Buddy the Elf Pudding Cookies
If you’re looking for a festive Christmas cookie to make this year, look no further. And if you’ve seen the movie Elf, you know as well as I do that Buddy would love these cookies.
These cookies are loaded with fun holiday flavors, like candy canes, chocolate, mini marshmallows, and even some red and green sprinkles to add a delicious, colorful touch! Every bite melts in your mouth and each bite is more delicious than the last. You’ll definitely want to grab one (or two) of these and some hot cocoa when you snuggle up to watch your favorite holiday movie!
The holidays are the time to indulge in sweet and festive treats, and these delicious Buddy the Elf Pudding Cookies hit the spot every time. They’re soft and chewy on the inside, with a slight crunch on the outside. The texture is everything a chocolate chip cookie should be, and the added candy ingredients just make it that much more fun to enjoy!
How to make pudding cookies:
- Cream together butter and sugar. This is the very first step, and perhaps one of the most important! Be sure to continue mixing for 3-4 minutes, scraping down the sides of the bowl as necessary, until the mixture is light, fluffy, and airy. This step is crucial in providing that chewy cookie texture that everyone loves.
- Add in vanilla, eggs, and pudding mix. Similar to step 1, be sure to let this mix for the proper amount of time, until mixture is cohesive, light, and airy!
- Slowly add the dry ingredients to the wet ingredients. Add the candies last, so they don’t break up too much in the mixer.
- Drop cookies by 1/4 cup onto the prepared baking sheet and bake. These are large cookies, yes, but trust me, you’re going to be glad!
What’s the secret to giving these cookies the perfect texture? Instant pudding mix! The instant pudding mix works like magic and adds a delightful moistness and a sweet vanilla flavor that’s impossible to resist. Just add the dry mix right in with your raw batter, then shape the cookies and let the oven do the rest! It’s that simple.
Pudding cookie baking tips:
- Make sure your butter and eggs are at room temperature before baking. Do so by placing them on the counter about 30 minutes before you start baking!

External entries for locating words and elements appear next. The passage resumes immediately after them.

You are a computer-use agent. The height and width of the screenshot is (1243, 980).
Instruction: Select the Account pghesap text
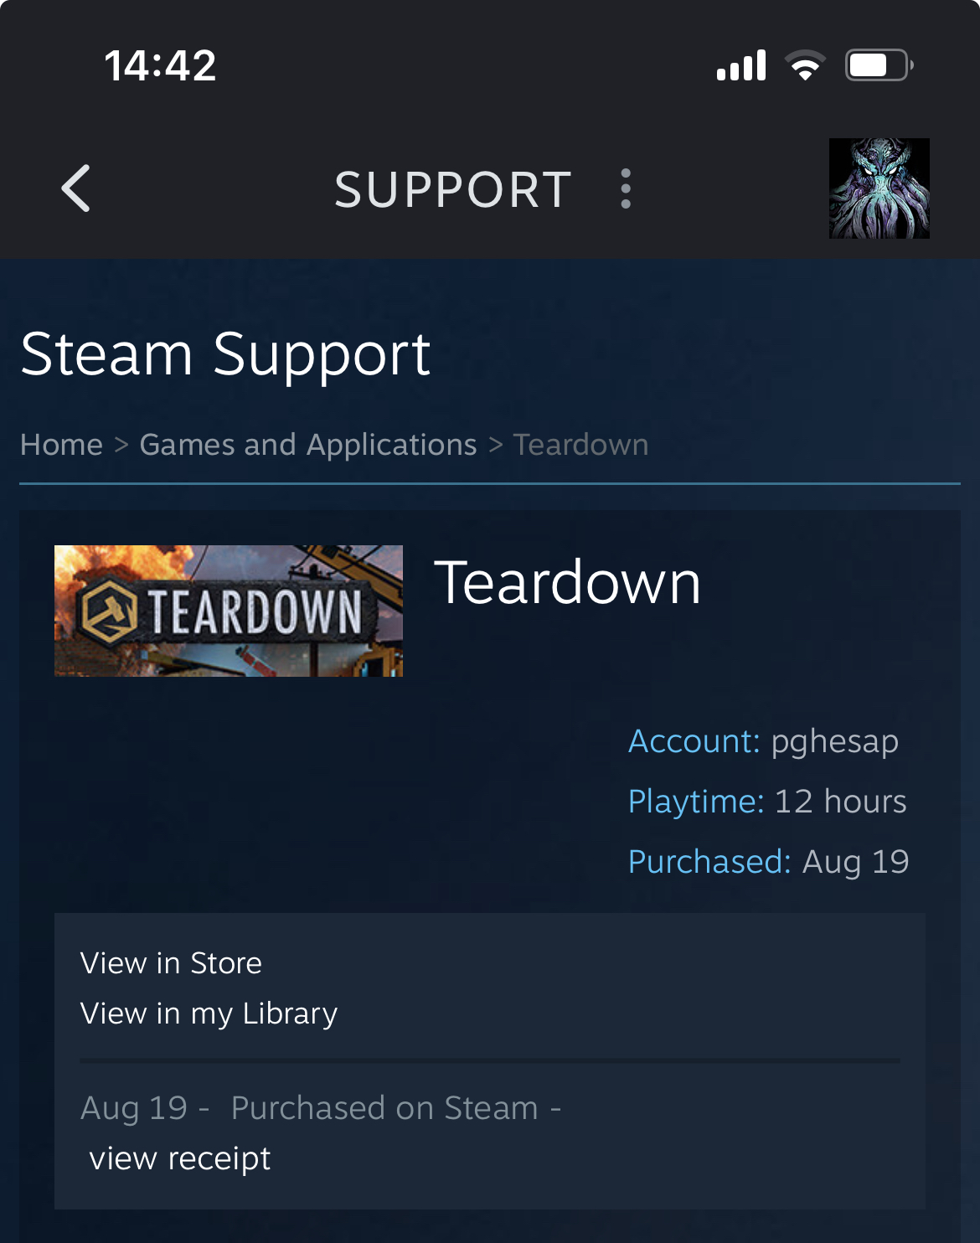(763, 741)
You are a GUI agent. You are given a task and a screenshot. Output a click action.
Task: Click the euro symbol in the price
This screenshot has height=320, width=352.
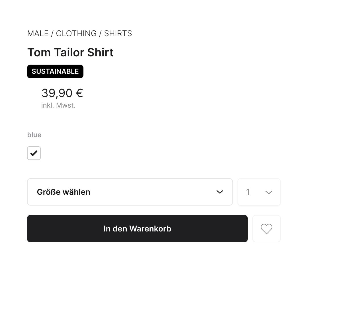pyautogui.click(x=79, y=93)
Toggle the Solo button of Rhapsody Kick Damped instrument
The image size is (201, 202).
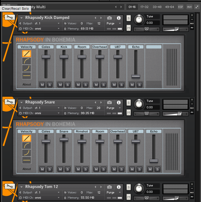[129, 18]
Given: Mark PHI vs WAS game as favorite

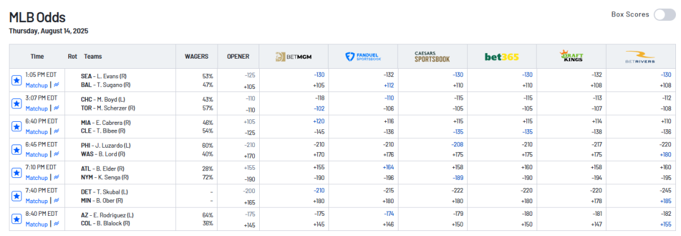Looking at the screenshot, I should pos(16,150).
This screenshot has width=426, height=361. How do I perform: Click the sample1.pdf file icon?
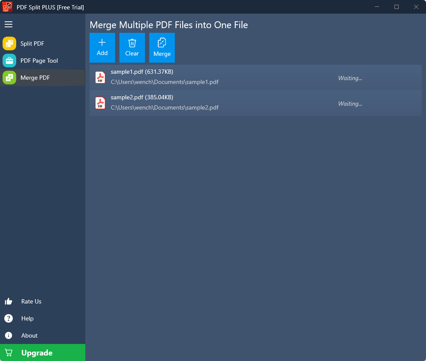100,78
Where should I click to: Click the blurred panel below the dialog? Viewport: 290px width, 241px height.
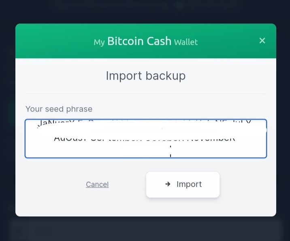click(x=145, y=230)
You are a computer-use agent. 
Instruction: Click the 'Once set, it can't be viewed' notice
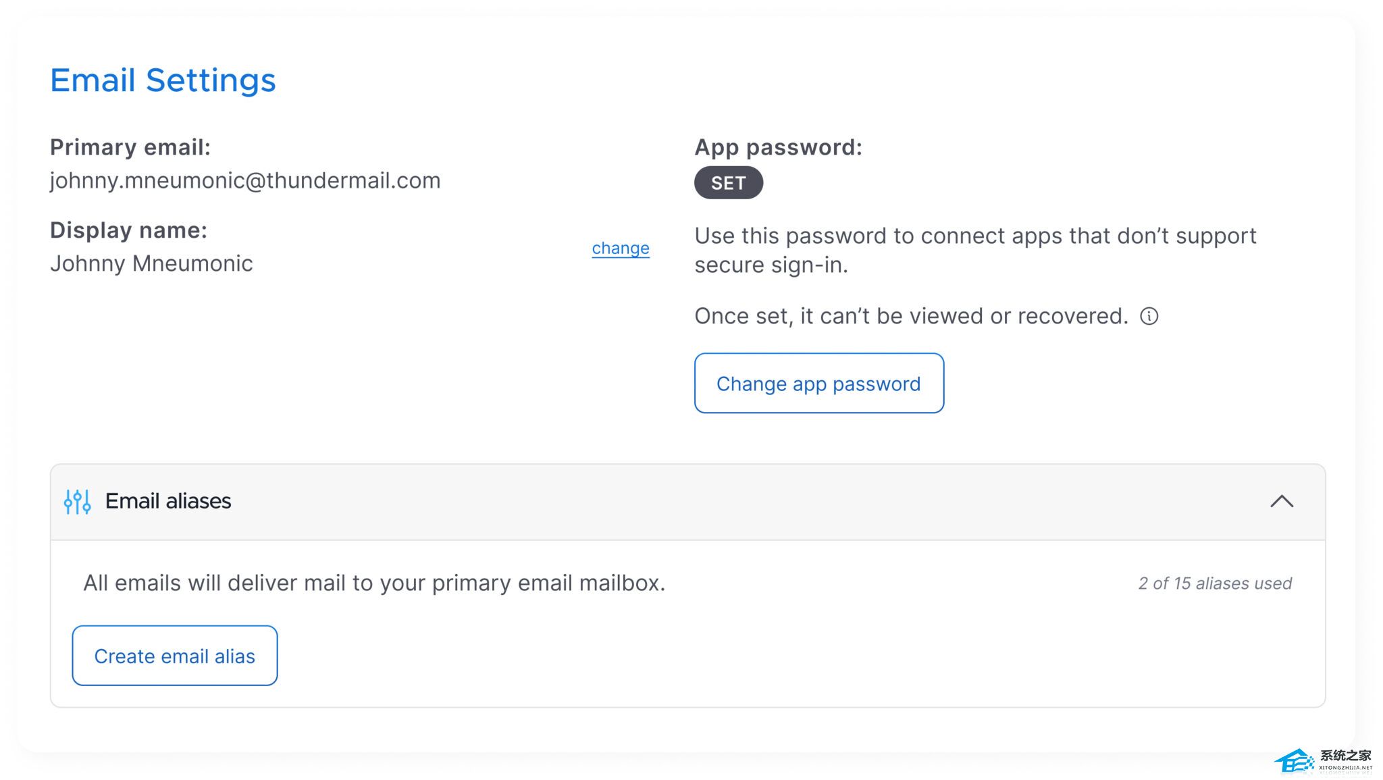pyautogui.click(x=911, y=316)
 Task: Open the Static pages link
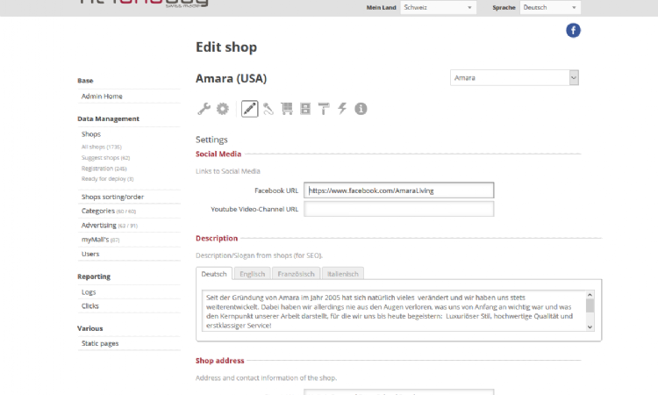[x=99, y=343]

- Shape the raw cookie dough into tall, skinny mounds when placing on the cookie sheet, as opposed to round balls. As they bake, the cookies will fall and flatten slightly, but they will retain more depth resulting in a thicker, chewier cookie!
- Refrigerate the raw dough for 15-30 minutes before baking. This also helps the cookies maintain that thick shape and delicious texture!
- Don’t overbake them! They may seem slightly soft still when transferring from baking sheet to the cooking rack, but they will continue cooking for a few minutes after you remove them from the oven, and will harden as they cool.
If you love these cookies, be sure to try out my other pudding cookie recipes below!
- Sweet & Salty Christmas Compost Pudding Cookies
- Eggnog Latte Pudding Cookies
- Cranberry Orange Pudding Cookies
If you make these Buddy the Elf cookies or any of the other recipes on my site, I’d love for you to post a picture. Be sure to tag me on social media (Facebook or Instagram) so I can see your creation!
Buddy the Elf Pudding Cookies
Equipment
- Baking tray
- Parchment paper
- Cooling rack
- Stand mixer or electric hand mixer
Ingredients
- 2 ¼ cup all-purpose flour
- 1 tsp baking soda
- 1 cup (2 sticks) salted butter, room temperature
- ¾ cup brown sugar, packed
- ¼ cup granulated sugar
- 1 3.4 oz packet instant vanilla pudding mix
- 1 tsp vanilla extract
- 2 large eggs, room temperature
- ⅓ cup mini marshmallows
- ⅓ cup dark chocolate chips
- ⅓ cup crushed candy canes
- 2 Tbsp red and green sprinkles
Instructions
- Preheat oven to 350°F. Line baking sheet with parchment paper and set aside.
- In a medium bowl, whisk together flour and baking soda. Set aside.
- Using a stand mixer or handheld electric mixer on high speed, beat together the butter and sugar until light and fluffy, about 3-4 minutes. Do not skip this step! Add pudding mix, vanilla, eggs, and continue to beat on high speed for 2-3 more minutes.
- With the mixer on low speed, slowly add the dry ingredients to the wet. Increase mixer speed until all the dry ingredients are incorporated. Add candy canes, sprinkles, chocolate chips, marshmallows, and sprinkles, and give it another good mix just until well incorporated.
- Drop cookies by 1/4 cup onto the prepared baking sheet. Bake for 12-14 minutes, or until slightly golden on the edges and cookies are just set in the middle. While cookies are still warm, press more crushed candy canes into the tops of cookies if desired! Allow to cool on the baking sheet for 5 minutes, then tcarefully ransfer to a baking rack to cool completely.
Notes
- Store leftover cookies in an air-tight container at room temperature for up to 1 week, or in the freezer for up to 3 months!